Let's go through the process of running the PIG Script with the entire Gutenberg collection, we first uploaded the MapReduce word count file, WordCount.js [link] by typing fs.put() it brings up dialog box for you to upload the WordCount.js file.
Next, you can verify that the WordCount.js file has been uploaded properly by typing #cat /user/admin/WordCount.js. As you noticed, HDFS commands that normally looks like: hdfs dfs –ls has been abstracted to #ls.
pig.from("asv://firstname.lastname@example.org/").mapReduce("/user/admin/WordCount.js", "word, count:long").orderBy("count DESC").take(10).to("DaVinciTop10")
This process may take 10s of minutes to complete, since the dataset is rather large.
The View Log link provides detailed progress logs.
Click on The Reduce link in the Table above to check on the Reduce Job, notice there shuffle and sort processes. Shuffle basically is the process where the reducer is fed with output with all the mappers output that it needs to process.
Click into the Counters link, there are significant amount of data being read and written in this process. The nice thing about Map Reduce jobs is that you can speed up the process by adding more compute resources. The mapping phase can be significantly speed up by running more processes in parallel.
When everything finishes, the summary page tells us that the pig script was really about 5 different jobs, 07 – 11. for learning purposes, I’ve posted my results at: https://github.com/wenming/BigDataSamples/blob/master/gutenberg/results.txt
file = fs.read("DaVinciTop10")
data = parse(file.data, "word, count:long")
When we compare the entire Gutenberg collection with just the Davinci.txt file, there’s a significant difference, with our new data we can certainly estimate the occurrences of these top words in the English language more accurately than just looking through 1 book.

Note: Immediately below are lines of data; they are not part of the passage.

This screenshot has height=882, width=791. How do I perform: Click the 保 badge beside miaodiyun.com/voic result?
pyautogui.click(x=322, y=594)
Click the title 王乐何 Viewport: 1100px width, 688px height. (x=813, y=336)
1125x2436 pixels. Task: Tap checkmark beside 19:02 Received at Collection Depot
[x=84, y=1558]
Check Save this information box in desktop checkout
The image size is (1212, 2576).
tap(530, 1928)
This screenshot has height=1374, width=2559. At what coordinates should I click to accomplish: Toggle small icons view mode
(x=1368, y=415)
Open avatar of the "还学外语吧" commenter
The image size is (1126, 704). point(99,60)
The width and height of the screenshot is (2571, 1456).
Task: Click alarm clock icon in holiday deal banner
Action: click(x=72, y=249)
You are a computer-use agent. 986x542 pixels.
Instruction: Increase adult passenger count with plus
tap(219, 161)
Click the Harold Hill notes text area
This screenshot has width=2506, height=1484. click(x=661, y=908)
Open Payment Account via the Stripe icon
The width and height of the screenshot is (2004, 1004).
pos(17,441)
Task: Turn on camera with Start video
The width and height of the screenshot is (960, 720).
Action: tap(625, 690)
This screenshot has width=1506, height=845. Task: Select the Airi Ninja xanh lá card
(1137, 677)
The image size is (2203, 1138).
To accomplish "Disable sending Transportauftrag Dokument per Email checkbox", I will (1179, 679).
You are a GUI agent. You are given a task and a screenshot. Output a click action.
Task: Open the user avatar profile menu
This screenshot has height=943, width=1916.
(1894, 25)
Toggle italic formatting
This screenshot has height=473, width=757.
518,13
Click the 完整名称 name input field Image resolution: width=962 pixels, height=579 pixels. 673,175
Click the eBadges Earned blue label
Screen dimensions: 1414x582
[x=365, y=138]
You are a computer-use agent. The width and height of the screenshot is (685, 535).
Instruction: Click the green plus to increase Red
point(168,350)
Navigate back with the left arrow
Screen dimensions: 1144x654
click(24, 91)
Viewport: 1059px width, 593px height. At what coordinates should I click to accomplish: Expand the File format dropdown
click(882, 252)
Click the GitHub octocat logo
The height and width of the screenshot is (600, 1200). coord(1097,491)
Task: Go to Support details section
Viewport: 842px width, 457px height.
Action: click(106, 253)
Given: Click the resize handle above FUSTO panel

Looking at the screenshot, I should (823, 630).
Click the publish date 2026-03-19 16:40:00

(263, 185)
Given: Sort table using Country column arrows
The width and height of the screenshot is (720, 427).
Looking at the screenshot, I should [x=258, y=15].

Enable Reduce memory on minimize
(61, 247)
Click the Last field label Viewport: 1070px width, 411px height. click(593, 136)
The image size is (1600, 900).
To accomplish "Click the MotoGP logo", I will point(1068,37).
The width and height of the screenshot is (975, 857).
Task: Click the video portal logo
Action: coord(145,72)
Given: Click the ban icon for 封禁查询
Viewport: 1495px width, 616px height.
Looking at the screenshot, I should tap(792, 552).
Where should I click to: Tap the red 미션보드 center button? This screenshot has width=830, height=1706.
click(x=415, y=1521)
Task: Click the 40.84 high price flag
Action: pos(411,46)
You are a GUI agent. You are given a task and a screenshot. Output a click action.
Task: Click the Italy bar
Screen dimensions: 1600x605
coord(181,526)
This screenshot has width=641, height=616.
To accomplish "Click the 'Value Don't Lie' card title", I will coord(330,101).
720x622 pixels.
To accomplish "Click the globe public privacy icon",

More data always gives us more confidence, that’s why big data processing is so important. When it comes to processing large amounts of data, parallel big data processing tools such as HDInsight (Hadoop) can deliver results faster than running them on single workstations. Map Reduce is like the assembly language of Big Data, Higher level languages such as PIG Latin can be decomposed into a series of map reduce jobs for us.